• **WHAT THE TASK REQUIRES**: Leaving out every picture, copy the lines of the data exactly, from the first through the line containing "[Instagram] (82, 2057)".

• **PROVIDED INFORMATION**:
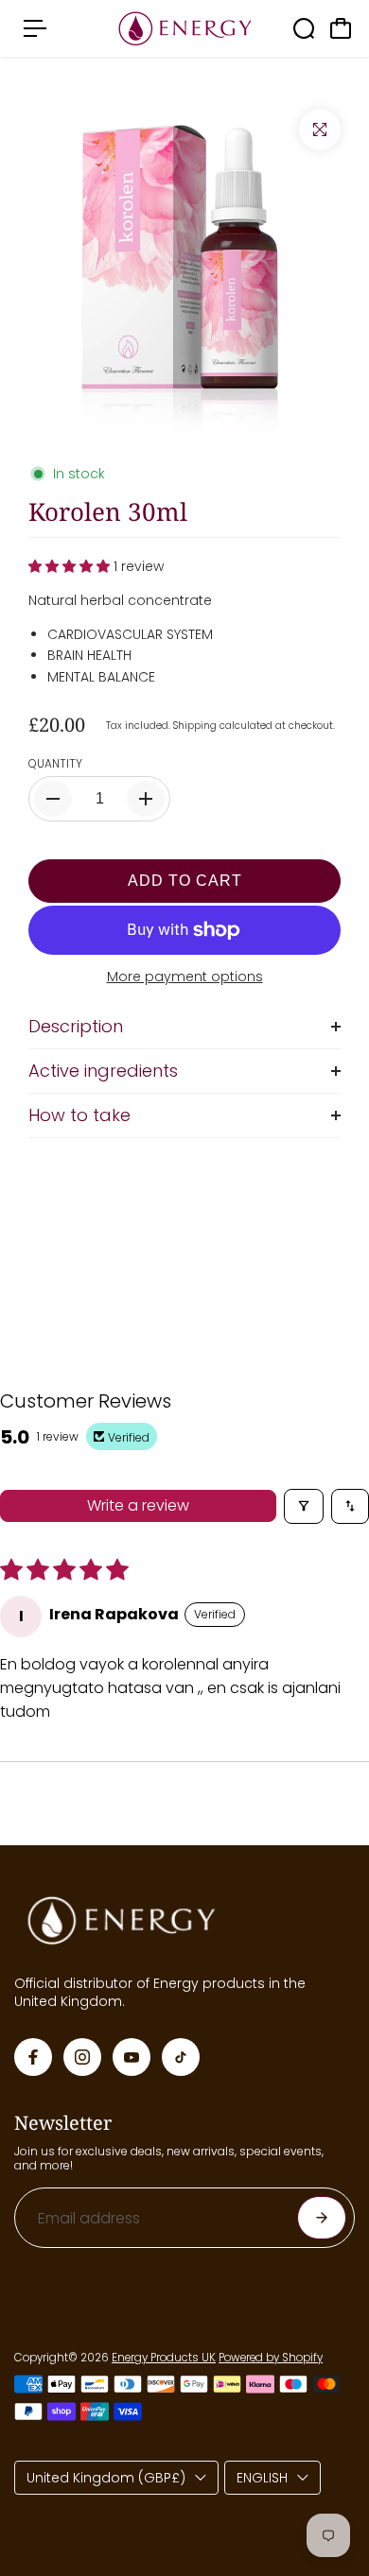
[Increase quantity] (146, 799)
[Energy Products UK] (184, 29)
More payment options (185, 976)
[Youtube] (131, 2057)
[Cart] (340, 28)
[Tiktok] (181, 2057)
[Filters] (304, 1506)
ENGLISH (262, 2477)
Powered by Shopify (271, 2357)
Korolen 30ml (107, 511)
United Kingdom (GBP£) (105, 2477)
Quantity (55, 763)
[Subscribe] (321, 2217)
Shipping (195, 725)
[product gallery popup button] (320, 129)
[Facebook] (33, 2057)
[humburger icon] (35, 28)
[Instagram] (82, 2057)
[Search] (304, 28)
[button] (71, 566)
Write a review (138, 1505)
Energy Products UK (164, 2357)
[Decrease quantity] (53, 799)
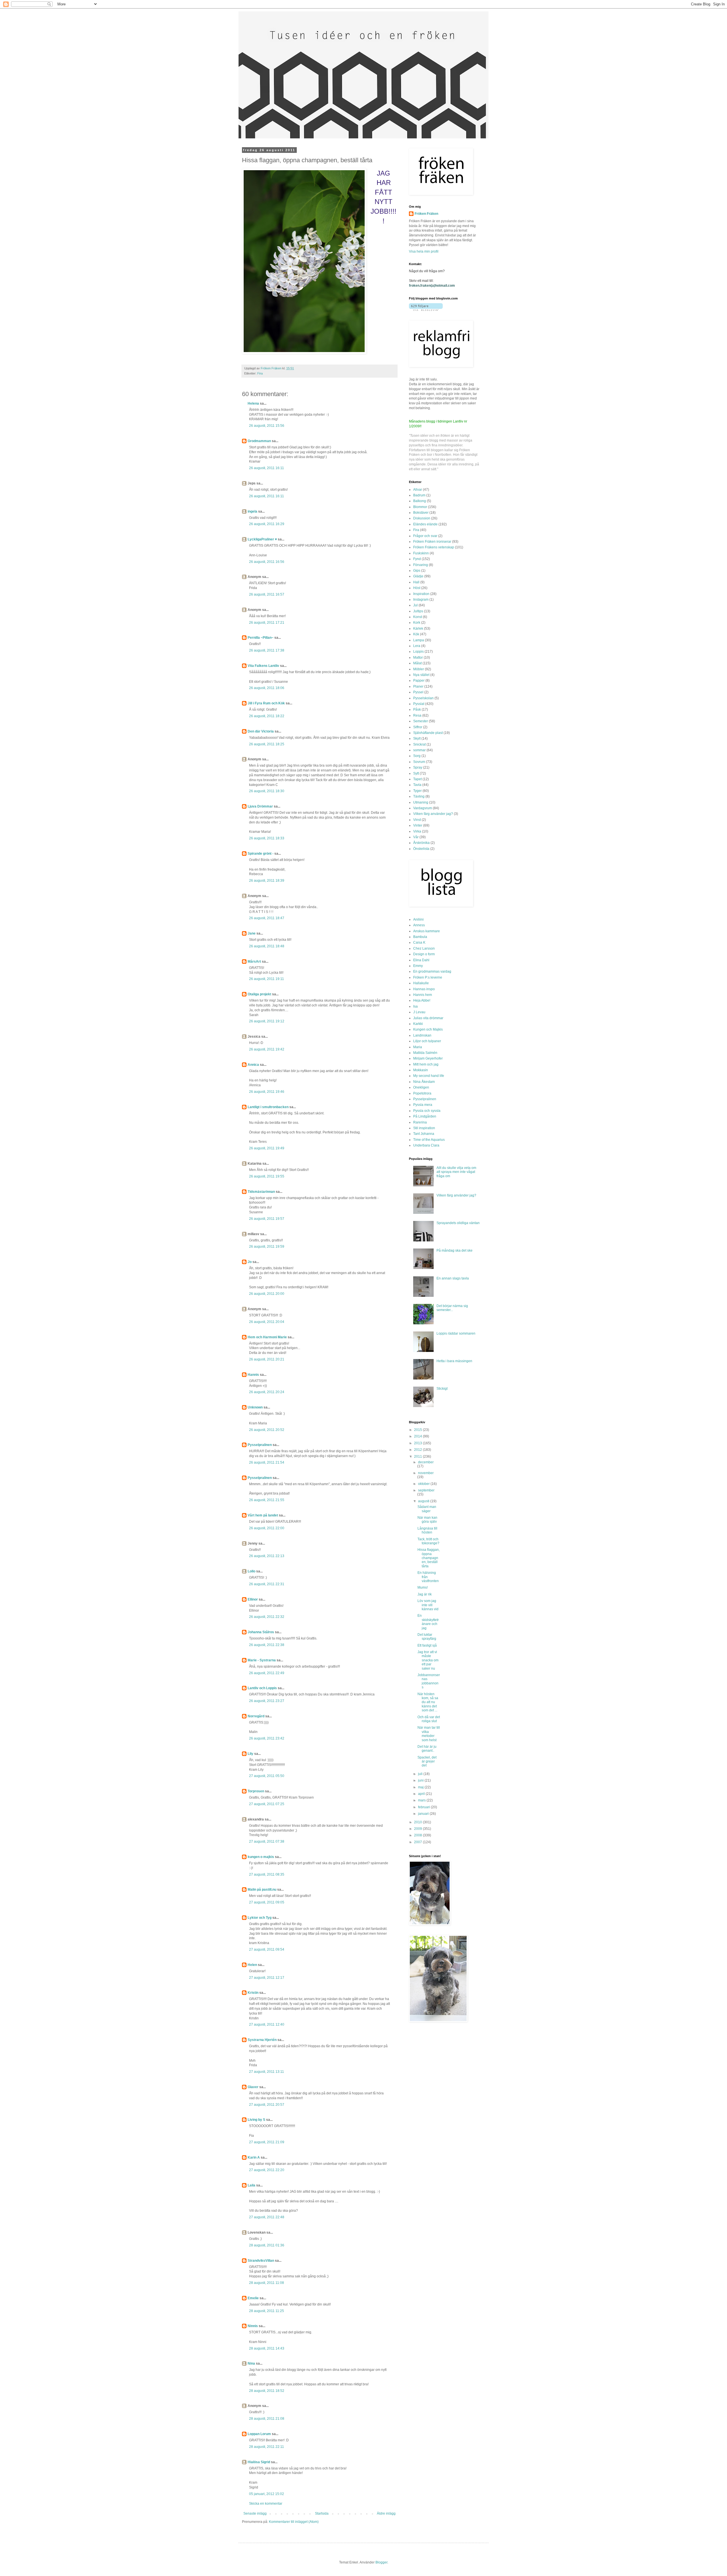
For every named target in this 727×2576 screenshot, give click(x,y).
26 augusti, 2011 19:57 (266, 1219)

• **EXERCISE ANSWER**:
[Increase quantity] (146, 799)
[Energy Products UK] (184, 29)
More payment options (185, 976)
[Youtube] (131, 2057)
[Cart] (340, 28)
[Tiktok] (181, 2057)
[Filters] (304, 1506)
ENGLISH (262, 2477)
Powered by Shopify (271, 2357)
Korolen 30ml (107, 511)
United Kingdom (GBP£) (105, 2477)
Quantity (55, 763)
[Subscribe] (321, 2217)
Shipping (195, 725)
[product gallery popup button] (320, 129)
[Facebook] (33, 2057)
[humburger icon] (35, 28)
[Instagram] (82, 2057)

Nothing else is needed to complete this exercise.